DO THIS –
Write out the lines of the records exactly, everything from the line containing "The image size is (1568, 689)." down to the end of the records.

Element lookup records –
▼▼▼

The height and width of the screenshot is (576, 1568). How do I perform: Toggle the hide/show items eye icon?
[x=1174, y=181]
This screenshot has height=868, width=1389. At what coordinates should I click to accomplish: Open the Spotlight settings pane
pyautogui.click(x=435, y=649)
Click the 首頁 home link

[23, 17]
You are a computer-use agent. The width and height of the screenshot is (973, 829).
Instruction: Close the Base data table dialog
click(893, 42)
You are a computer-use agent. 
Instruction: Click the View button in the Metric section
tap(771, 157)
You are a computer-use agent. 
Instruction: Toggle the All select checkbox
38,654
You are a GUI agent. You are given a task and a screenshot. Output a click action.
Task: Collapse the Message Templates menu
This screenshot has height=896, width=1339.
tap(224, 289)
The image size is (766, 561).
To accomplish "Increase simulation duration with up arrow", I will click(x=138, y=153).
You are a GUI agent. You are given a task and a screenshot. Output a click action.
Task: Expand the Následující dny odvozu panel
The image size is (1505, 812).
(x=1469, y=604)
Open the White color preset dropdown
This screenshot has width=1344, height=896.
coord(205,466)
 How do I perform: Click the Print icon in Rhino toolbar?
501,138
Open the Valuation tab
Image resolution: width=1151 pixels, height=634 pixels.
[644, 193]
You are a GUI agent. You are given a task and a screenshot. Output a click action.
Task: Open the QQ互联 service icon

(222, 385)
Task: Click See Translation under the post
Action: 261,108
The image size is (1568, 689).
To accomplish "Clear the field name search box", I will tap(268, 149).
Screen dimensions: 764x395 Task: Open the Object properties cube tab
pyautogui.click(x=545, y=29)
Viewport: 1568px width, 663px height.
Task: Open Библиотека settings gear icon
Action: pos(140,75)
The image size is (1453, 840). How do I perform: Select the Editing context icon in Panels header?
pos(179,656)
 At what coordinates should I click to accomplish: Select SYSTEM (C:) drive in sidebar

▲▲▲

COMPLETE ANSWER –
The image size is (1568, 689).
To accomplish "Clear the field name search box", I will tap(268, 149).
Screen dimensions: 764x395 Task: Open the Object properties cube tab
pyautogui.click(x=545, y=29)
Viewport: 1568px width, 663px height.
Task: Open Библиотека settings gear icon
Action: pos(140,75)
The image size is (1453, 840). How do I perform: Select the Editing context icon in Panels header?
pos(179,656)
 At what coordinates should I click to accomplish: Select SYSTEM (C:) drive in sidebar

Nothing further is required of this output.